The hierarchical equations of motion (HEOM) for a generalized quantum dissipative system is rigorously constructed in the frameworks of two different stochastic dynamical descriptions, i.e., the non-Markovian quantum state diffusion approach as well as the stochastic decoupling scheme. We demonstrated that the HEOMs obtained by these two different stochastic dynamical methods are identical. Moreover, we present some numerical examples to verify the feasibility of our formalism.

Figure 1

The reduced dynamics of the pure dephasing model with initial state $|\mathrm{\Phi }\left(0\right)\rangle =\frac{1}{\sqrt{2}}\left(\right|e\rangle +|g\rangle )$, where $|g\rangle$ and $|e\rangle$ denote the ground and the excited states of ${\widehat{\sigma }}_z$, respectively. The blue solid line is the exactly analytical result, and the red circles are the numerical results obtained by HEOM. Other parameters are chosen as $\chi =0.002$, ${\omega }_c=5$, $\beta =0.015$, and ${\omega }_0=1$.

Figure 2

The reduced dynamics of the spontaneous decay model with initial state $\left|\mathrm{\Phi }\right(0)\rangle =|e\rangle$. The blue solid line is the exactly analytical result, and the red circles are the numerical results obtained by HEOM. Other parameters are chosen as $\lambda =0.2$, $\gamma =5$, and ${\omega }_0=1$.

Figure 3

The coherent dynamics of the population difference $\langle {\widehat{\sigma }}_z\left(t\right)\rangle$ of the spin-boson model with initial state $\left|\mathrm{\Phi }\right(0)\rangle =|e\rangle$ at zero temperature.

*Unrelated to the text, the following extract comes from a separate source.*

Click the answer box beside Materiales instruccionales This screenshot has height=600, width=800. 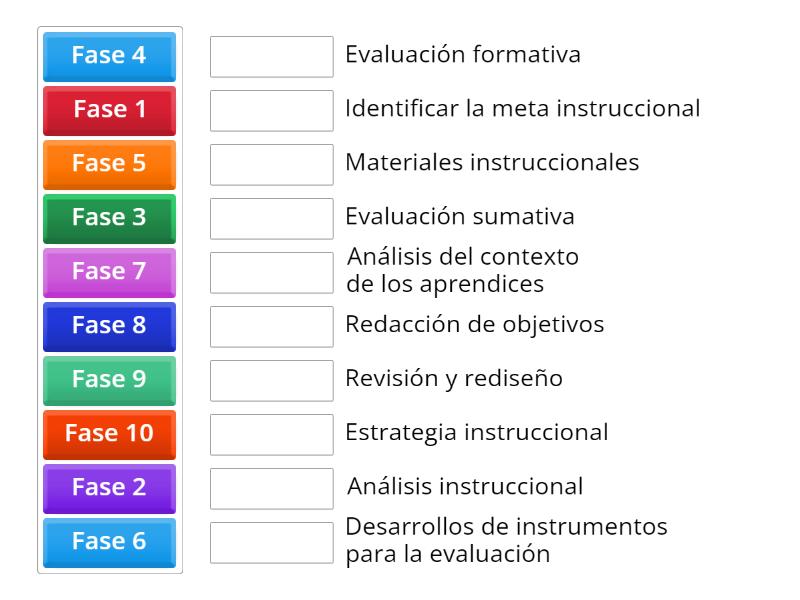272,165
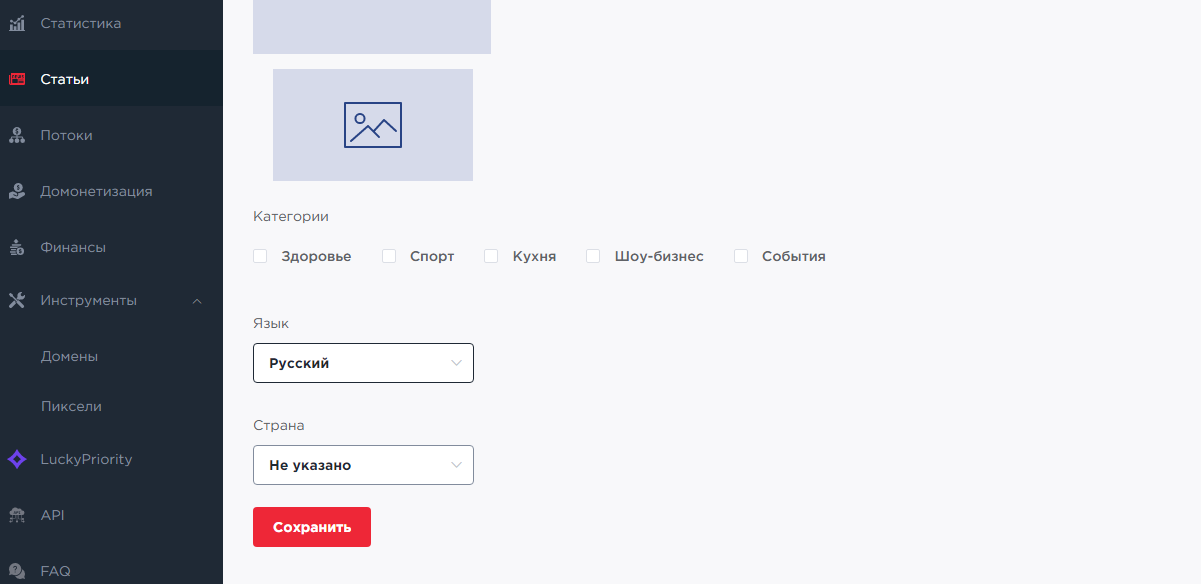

The purple solid line is the numerical result from the HEOM method, the red rectangles denote the results obtained by the generalized Silbey-Harris transformation approach, and the blue dashed line represents the Wigner-Weisskopf result from Ref. [61]. Other parameters are chosen as $\mathrm{\Delta }=0.5$, $\lambda =0.5\gamma$, $\gamma =0.5$, and ${\omega }_0=\mathrm{\Delta }$.